Plaintiff concedes that she and decedent discussed having a ceremonial marriage, but never actually had one performed; that they had a deposit on an engagement ring, but never actually purchased it; and that neither of the two named the other as beneficiary on any of their respective policies and funds. In sum, there should be a trial to determine whether plaintiff and decedent had, in fact, entered into a common-law marriage finder Ohio law or merely had agreed to marry eventually.

Accordingly, the judgment of the Supreme Court, New York County (Harold Tompkins, J.), which was entered on August 1, 1995, dismissing plaintiffs action in its entirety, is reversed, on the law and the facts, without costs, the complaint is reinstated and the matter is directed to trial in accordance herewith.
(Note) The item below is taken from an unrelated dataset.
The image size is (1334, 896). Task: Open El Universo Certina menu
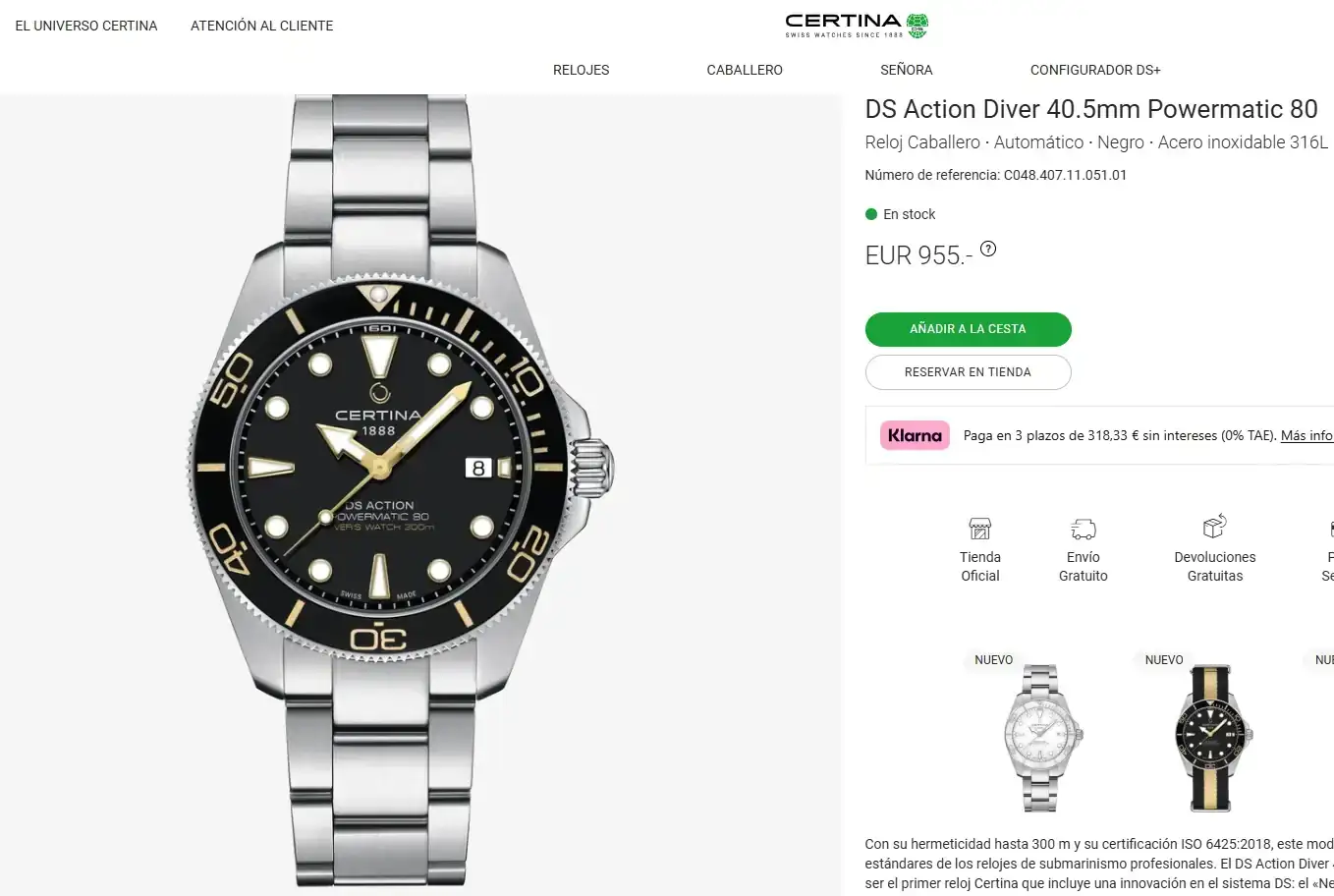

The appeals from the orders, same court and Justice, which were entered on or about July 17, 1995, dismissing the causes of action for wrongful death and conscious pain and suffering, are dismissed, without costs, as superseded by the appeal from the judgment.

Sullivan, J. P., Ellerin, Ross and Mazzarelli, JJ., concur.

Judgment, Supreme Court, New York County, entered August 1, 1995, reversed, on the law and the facts, without costs, the complaint reinstated and the matter directed to trial, *143and the appeals from two orders, same court and Justice, entered on or about July 17, 1995, dismissed, without costs, as superseded by the appeal from the judgment.

. Even if this matter were dismissed on the ground that plaintiff was not a proper administratrix, the estate would still be able to commence a new action, by a duly appointed administrator, within six months of the service of this Court’s order (see, CPLR 205 [a]; Bernardez v City of New York, 100 AD2d 798).

. The claims of three of decedent’s other children, all boys, have been withdrawn insofar as it appears that they were adopted by their mother’s husband.